The Stink Will Dissipate Eventually

The more I learn about God, the less use I have for preachers.

I suppose that sounds trite; lots of people use their complaints about the religious as justification for refusing to attend church. It may also sound proud, as though I’m saying I’m better than the preachers I know of.

Sometimes when you’re right, you sound a lot like people who are wrong. When Jesus stood up in the synagogue in Nazareth and announced that he was the Messiah, his friends and neighbors immediately tried to murder him, because he sounded like the many impostors who had come before him.

People who don’t know God make guesses about him, or they repeat the guesses other people have made. Eventually this garbage becomes doctrine. Then if you come to know God personally, you find that he is not much like the God other people described to you. Then you look at the people who believe nonsense, and you marvel at their willingness to pass it on to others.

My last church had a “house prophet.” I have probably written about him before. The pastor gave him the title. I’ll call him Carlos so I have a temporary handle for him other than his real name.

Carlos is a nice guy. He is nice to the extreme. When he “prophesies,” he almost invariably says nice things. He says the pastors are on the right track.
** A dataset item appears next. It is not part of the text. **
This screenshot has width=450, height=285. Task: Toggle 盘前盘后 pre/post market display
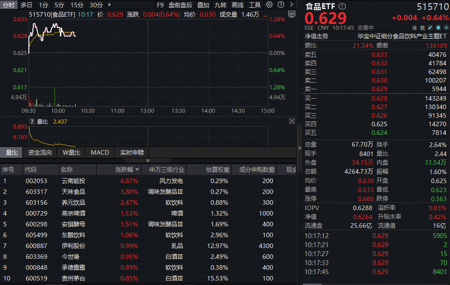[180, 5]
He says the new building is about to be given to them. He tells people great things are about to happen to them. A couple of years back he took me aside and told me about the wonderful wife God was about to give me. He told a childless couple they were going to have twins.
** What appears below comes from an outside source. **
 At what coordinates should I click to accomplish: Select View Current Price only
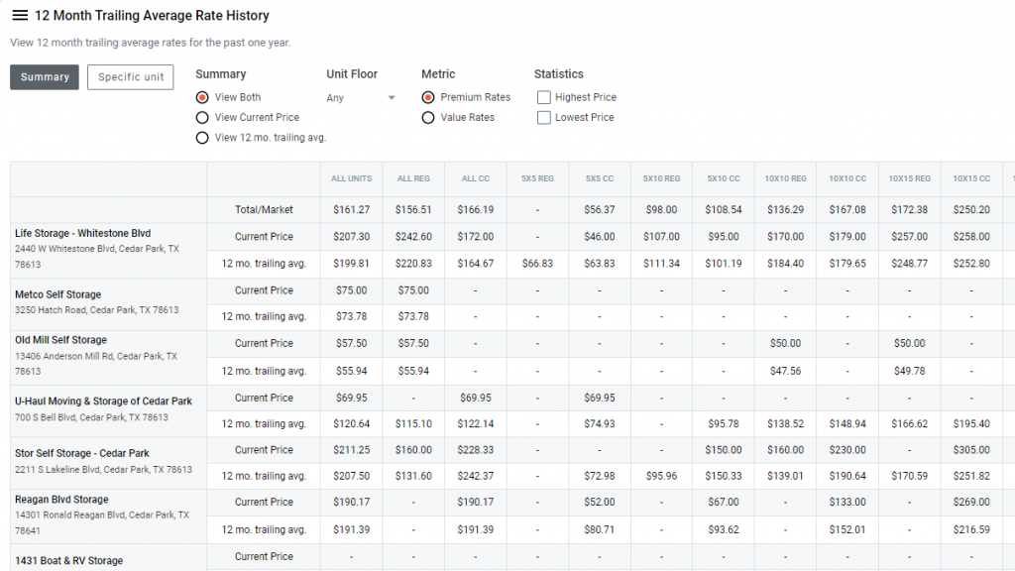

If he comes out with anything that sounds corrective, it’s always about staying the course, supporting the pastors, never saying anything critical, and so on. In short, it’s a lot like the stuff the communists used to say in Russia and China. “Keep your head down. Do your job. Say everything is wonderful. If you complain, you are an enemy of the people.”

The reason he sounds like a socialist mouthpiece is that he gets his material from the same place: Satan. Satan loves controlling information. He loves making people afraid to tell the truth. He loves convincing them they’re doing everything right, so they stop looking for the correct way.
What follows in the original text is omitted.